Federica Pellegrini e le altre Donne Portabandiera

Pubblicato il autore: Annamaria Sabiu Segui

Federica Pellegrini e le altre Donne Portabandiera


Federica Pellegrini
è la portabandiera azzurra per le Olimpiadi di Rio 2016 che prenderanno avvio questo venerdì. I Giochi Olimpici di Rio 2016 hanno fatto un po’ discutere a causa dei ritardi nei lavori e di alcune opere rimaste incompiute all’interno dei villaggi degli atleti. Federica Pellegrini, giunta nel suo alloggio, dopo aver manifestato il suo stupore per l’ampiezza del salotto comune e per il bel terrazzo con vista, insieme a Sara Franceschi è entrata nella stanza dell’atleta e ha commentato così il suo nido: “Siamo arrivate al nostro appartamento, piccolino, però dai, c’è tutto”. La stanza infatti si presentava non solo piccola, ma con soli due lettini singoli e un armadio spartano. La nuotatrice azzurra è pronta per affrontare questa nuova avventura e cercare di portare a casa la medagli d’oro. Sul suo ruolo di portabandiera si è così espressa: “Il 5 si inizia con un’emozione grandissima per me perché porterò la bandiera al Maracanà e sarà anche il mio compleanno. Comincerò le gare già il 6 mattina con la staffetta veloce. Vorrei fare il massimo possibile e se questo vorrà dire medaglia o no, non lo so. Nella mia testa c’è una gara che vorrei fare e poi non so se quella porterà una medaglia, qualcosa di più o di meno. Quello che succederà, succederà”.

Le donne portabandiera

In casa Italia è la quinta donna a fare da portabandiera, la prima volta di una nuotatrice. La prima ad avere questo onore è stata Miranda Cicognani (ginnastica artistica) a Helsinki 1952, seguita da Sara Simeoni (atletica leggera) a Los Angeles 1984, Giovanna Trillini (scherma) ad Atlanta 1996 e Valentina Vezzali (scherma) a Londra 2012. Ai Giochi Olimpici di Rio, diverse Nazionali hanno deciso di affidare il ruolo di portabandiera proprio alle donne. È il caso della Danimarca che vedrà sfilare la tennista Caroline Wozniacki, ex n°1 del ranking mondiale Wta. Anche la portabandiera del Brasile è una donna; sarà Yane Marques a varcare l’ingresso dello stadio brasiliano. L’atleta ha vinto la medagli di bronzo quattro anni fa a Londra. È una specialista del pentathlon che è stata nominata attraverso una votazione online, ottenendo il maggior numero di preferenze rispetto ai suoi due colleghi uomini: il pallavolista Serginho e il velista Robert Scheidt.

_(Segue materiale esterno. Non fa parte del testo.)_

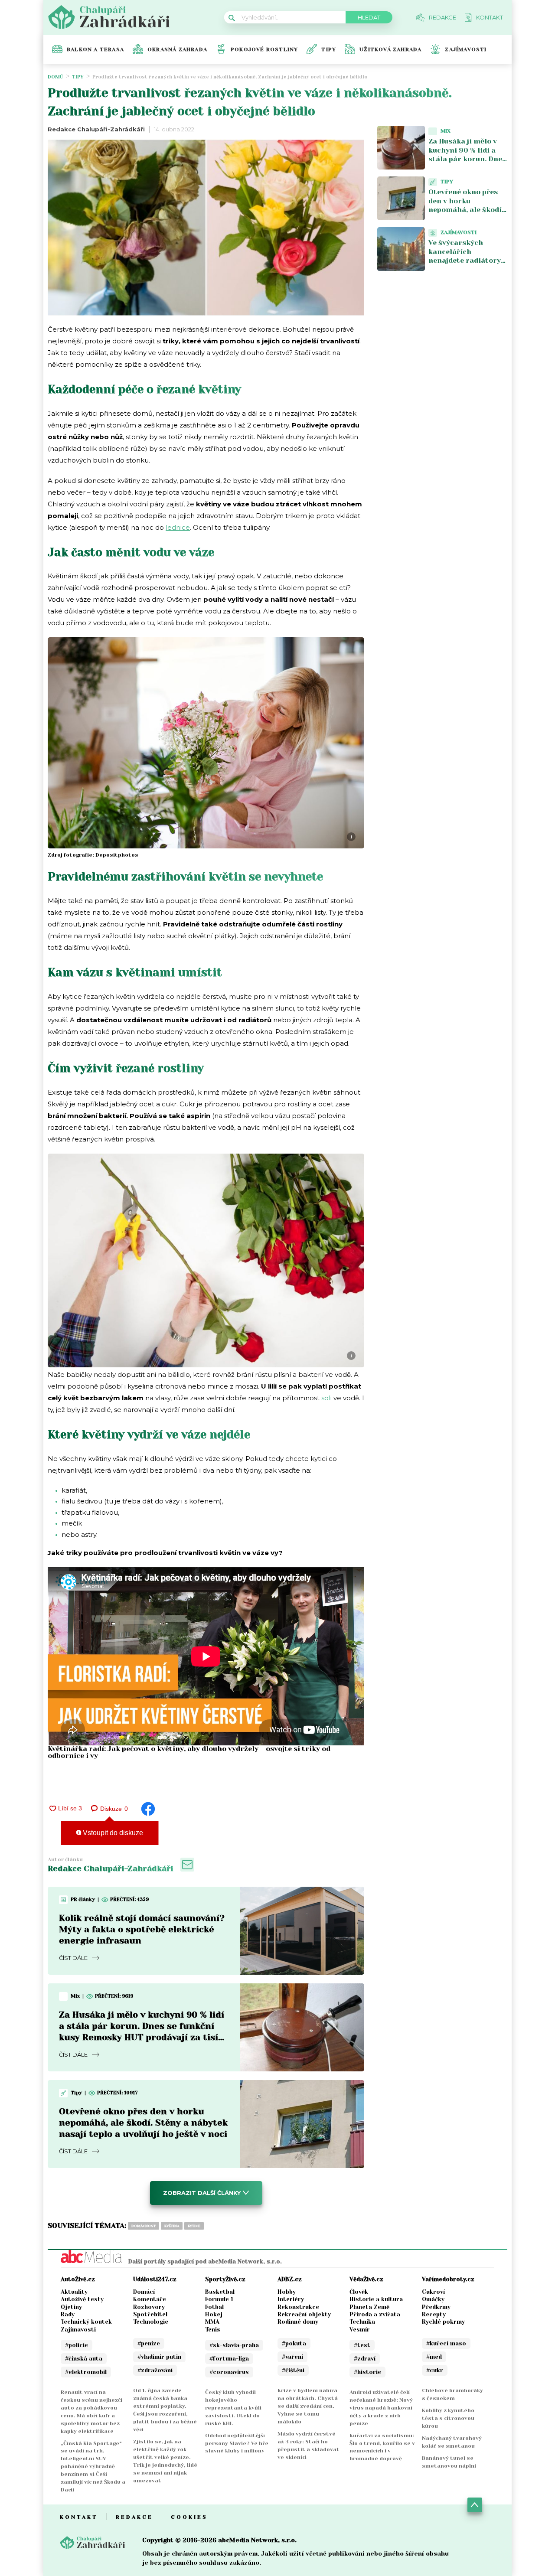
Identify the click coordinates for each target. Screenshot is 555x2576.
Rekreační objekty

L’atletica leggera schiera altre sette atlete che sfileranno davanti alle rispettive squadre: Angela Castro, marciatrice, per la Bolivia, Erika Olivera, maratoneta, per il Cile, la lunghista Maria Natalia Londa per l’Indonesia, le velociste Shelly-Ann, Fraser-Pryce per la Giamacia, Ivet Lalova-Collio per la Bulgaria, Murielle Ahourè per la Costa d’Avorio e Gina Bass per il Gambia. Nuotatrici come la Pellegrini sono anche le alfiere di Hong Kong, Stephanie Au e della Macedonia, Anastasija Bogdanovski. A rappresentare San Marino, invece, sarà la tiratrice Anna Perilli, vincitrice della medaglia d’argento agli Europei di Baku dell’anno scorso. Tiratrice della carabina è anche Ivana Maksimovic, portabandiera della Serbia. Anche l’Iran ha scelto un alfiere donna. Sarà Zahra Nemati, arciera della squadra paralimpica di Teheran. Per la Cambogia sfilerà Sorn Seavmey e per il Congo Rosa Keleku Lukusa. Una Judoka, Majlinda Kelmendi, sarà invece la portabandiera del Kosovo, mentre Sonia Asselah rappresenterà l’Algeria e Laura Sallés, come alfiere, l’Andorra.
La Thailandia sarà rappresentata da Ratchanok Intanon (badminton), mentre Kate Foo Kune, rappresenterà le Mauritius. Quattro saranno invece le ginnaste alfiere in questa edizione dei Giochi: Anna Gomez per il Guatemala, Catalina Ponor per la Romania, Rosannagh MacLennan per il Canada e Neta Rivkin per Israele. A chiudere la lista le veliste Sofia Bekatorou per la Grecia e Dolores Moreria Fraschini per l’Uruguay, le cicliste Anna Meares per l’Australia e Daniela Campuzano per il Messico, la golfista Julieta Granada per il Paraguay, la lottatrice Isabelle Sambou per il Senegal, Jennifer Chieng per la Micronesia e Luisa Kiala (pallamano) per l’Angola.